Nun heißt es, die Flüchtlinge fliehen vor Krieg und manche werden auch aus ihren Heimatorten mit Absichten vertrieben.
Mit zunehmender Lebenszeit fällt es mir schwer, nur Ausschnitte der Wirklichkeit zu sehen und mich dumm zu stellen. Keiner der Akteuere, von welcher Seite auch immer sagt die ganze Wahrheit, weder die, die die Fremdenangst schüren, noch die, die an die Humanität appellieren.
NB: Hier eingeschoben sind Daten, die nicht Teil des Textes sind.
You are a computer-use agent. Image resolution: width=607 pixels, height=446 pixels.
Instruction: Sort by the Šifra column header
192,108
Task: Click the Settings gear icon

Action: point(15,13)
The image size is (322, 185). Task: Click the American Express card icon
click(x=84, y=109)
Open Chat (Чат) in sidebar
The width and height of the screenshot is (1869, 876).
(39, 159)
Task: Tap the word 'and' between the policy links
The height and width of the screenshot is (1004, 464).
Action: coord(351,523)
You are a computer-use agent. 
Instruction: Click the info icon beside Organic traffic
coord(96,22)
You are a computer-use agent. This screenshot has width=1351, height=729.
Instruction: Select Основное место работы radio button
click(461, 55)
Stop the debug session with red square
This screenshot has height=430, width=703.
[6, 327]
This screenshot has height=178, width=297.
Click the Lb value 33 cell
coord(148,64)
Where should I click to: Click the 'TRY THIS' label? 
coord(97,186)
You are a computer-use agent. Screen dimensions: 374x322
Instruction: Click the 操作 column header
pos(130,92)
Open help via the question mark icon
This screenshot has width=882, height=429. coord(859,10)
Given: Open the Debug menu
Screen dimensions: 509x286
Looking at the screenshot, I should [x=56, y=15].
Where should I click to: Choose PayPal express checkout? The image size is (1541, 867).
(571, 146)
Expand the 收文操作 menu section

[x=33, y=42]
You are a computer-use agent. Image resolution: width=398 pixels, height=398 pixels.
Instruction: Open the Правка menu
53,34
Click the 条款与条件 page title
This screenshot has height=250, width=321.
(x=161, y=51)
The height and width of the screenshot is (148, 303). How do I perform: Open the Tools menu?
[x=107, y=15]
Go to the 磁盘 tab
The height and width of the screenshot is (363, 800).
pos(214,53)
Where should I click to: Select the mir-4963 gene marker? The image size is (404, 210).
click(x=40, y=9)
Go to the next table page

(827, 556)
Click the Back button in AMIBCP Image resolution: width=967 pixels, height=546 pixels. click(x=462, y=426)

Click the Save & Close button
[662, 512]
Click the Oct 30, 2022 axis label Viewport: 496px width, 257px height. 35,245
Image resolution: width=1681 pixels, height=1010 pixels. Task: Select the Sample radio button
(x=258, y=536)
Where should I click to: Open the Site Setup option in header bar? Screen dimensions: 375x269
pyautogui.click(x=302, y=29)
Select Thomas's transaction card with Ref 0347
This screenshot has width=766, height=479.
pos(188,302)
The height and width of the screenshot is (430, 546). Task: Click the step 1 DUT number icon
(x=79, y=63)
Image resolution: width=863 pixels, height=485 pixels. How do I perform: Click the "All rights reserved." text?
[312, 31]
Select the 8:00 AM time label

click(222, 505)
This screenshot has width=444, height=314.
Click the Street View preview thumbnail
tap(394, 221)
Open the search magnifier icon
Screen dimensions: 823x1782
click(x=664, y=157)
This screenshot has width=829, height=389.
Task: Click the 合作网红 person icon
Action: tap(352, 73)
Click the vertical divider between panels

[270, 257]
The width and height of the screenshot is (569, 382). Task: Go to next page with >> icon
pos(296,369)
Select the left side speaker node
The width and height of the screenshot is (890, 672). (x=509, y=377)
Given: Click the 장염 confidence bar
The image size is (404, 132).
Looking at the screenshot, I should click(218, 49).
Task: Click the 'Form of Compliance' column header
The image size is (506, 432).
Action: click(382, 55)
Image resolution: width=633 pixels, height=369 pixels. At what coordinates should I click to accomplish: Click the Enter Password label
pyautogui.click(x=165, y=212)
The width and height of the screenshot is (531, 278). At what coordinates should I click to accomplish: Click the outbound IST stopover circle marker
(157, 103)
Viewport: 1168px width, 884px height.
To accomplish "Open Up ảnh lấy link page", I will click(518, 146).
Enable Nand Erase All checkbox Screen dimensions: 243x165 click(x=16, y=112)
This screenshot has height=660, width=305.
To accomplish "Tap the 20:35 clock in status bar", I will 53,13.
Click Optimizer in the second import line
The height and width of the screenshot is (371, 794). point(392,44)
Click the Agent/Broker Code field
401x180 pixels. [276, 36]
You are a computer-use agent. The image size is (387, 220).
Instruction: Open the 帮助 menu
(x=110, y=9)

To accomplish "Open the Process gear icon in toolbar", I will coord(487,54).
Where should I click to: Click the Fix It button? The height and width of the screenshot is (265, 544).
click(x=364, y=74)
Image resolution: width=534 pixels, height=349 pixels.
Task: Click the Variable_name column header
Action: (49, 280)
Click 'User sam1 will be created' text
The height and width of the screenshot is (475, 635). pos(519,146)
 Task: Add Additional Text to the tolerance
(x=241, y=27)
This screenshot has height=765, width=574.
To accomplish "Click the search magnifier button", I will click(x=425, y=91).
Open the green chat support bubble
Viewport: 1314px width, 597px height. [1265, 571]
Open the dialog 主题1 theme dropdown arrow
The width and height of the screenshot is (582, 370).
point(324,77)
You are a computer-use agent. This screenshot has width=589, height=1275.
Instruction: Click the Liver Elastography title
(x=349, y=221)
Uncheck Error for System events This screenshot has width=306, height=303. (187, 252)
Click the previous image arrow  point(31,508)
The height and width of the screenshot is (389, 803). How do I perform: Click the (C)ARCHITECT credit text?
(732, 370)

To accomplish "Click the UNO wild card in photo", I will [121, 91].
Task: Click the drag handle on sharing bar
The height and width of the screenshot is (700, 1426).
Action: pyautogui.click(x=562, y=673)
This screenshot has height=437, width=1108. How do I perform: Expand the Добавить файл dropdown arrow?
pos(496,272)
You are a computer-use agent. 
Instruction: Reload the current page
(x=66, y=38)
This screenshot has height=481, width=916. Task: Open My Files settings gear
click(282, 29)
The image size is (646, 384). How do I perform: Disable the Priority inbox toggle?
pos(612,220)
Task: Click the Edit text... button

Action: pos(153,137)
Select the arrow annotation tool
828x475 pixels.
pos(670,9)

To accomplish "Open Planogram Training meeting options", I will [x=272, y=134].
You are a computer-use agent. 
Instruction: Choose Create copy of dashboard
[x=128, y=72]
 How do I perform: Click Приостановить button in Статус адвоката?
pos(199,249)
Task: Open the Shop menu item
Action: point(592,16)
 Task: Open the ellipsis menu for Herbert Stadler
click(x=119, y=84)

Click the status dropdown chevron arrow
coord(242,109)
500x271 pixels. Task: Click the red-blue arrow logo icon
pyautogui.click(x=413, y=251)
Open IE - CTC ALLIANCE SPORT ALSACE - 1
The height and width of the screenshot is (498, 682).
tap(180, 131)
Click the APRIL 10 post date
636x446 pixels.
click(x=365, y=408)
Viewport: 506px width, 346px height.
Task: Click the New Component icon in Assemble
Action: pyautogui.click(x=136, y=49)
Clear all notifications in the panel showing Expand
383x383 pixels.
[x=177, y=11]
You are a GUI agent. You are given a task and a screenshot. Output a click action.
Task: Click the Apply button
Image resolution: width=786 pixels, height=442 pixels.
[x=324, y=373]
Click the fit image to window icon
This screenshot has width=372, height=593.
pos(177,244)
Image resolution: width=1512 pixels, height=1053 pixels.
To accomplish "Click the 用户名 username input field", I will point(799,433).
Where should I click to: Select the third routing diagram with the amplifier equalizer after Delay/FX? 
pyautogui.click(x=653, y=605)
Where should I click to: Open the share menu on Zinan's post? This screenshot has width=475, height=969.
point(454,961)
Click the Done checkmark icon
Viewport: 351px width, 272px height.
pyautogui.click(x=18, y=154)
Wir haben alle was von dieser Situation, DESWEGEN hat es eine Lösung nahezu unendlich schwer. Wahrscheinlich ist eine Lösung auch gar nicht gewollt.
Man sollte vorsichtig sein mit eher pauschalen Aussagen, wie sie hier von Herrn Hesemann berichtet werden. Ein Beispiel: Südamerika wird als „der katholische Kontinent“ bezeichnet und ist ein Kontinent, der stark geprägt ist von Gewalt, Kriegen, Missbrauch und Verbrechen.
Herr Hesemann ist ein Ufo-loge. Seine Expertentum in Geschichte ist… lau. Um es freundlich zu formulieren. Außerdem versucht er permanent in seinem wikipedia-Artikel seine rechtsorientierte Ufovergangenheit vergessen zu machen.
Das „Ausbrechen“ und der Verlauf dieser Katastrophe waren maßgeblich davon beeinflußt, daß die österreichisch-ungarische Militärführung nahezu gänzlich katholisch war und deswegen dunkle Ziele verfolgte.
Hieße dieser Satz so, würde ich ihn für absolut geistesgestörten Schwachsinn halten. Der Wahrheitscharakter dieses Satzes ist jedenfalls identisch mit dem oben aufgeführten Satz. Er ist bei Null angesiedelt. Danke @Herr Erbacher für Ihren Hinweis.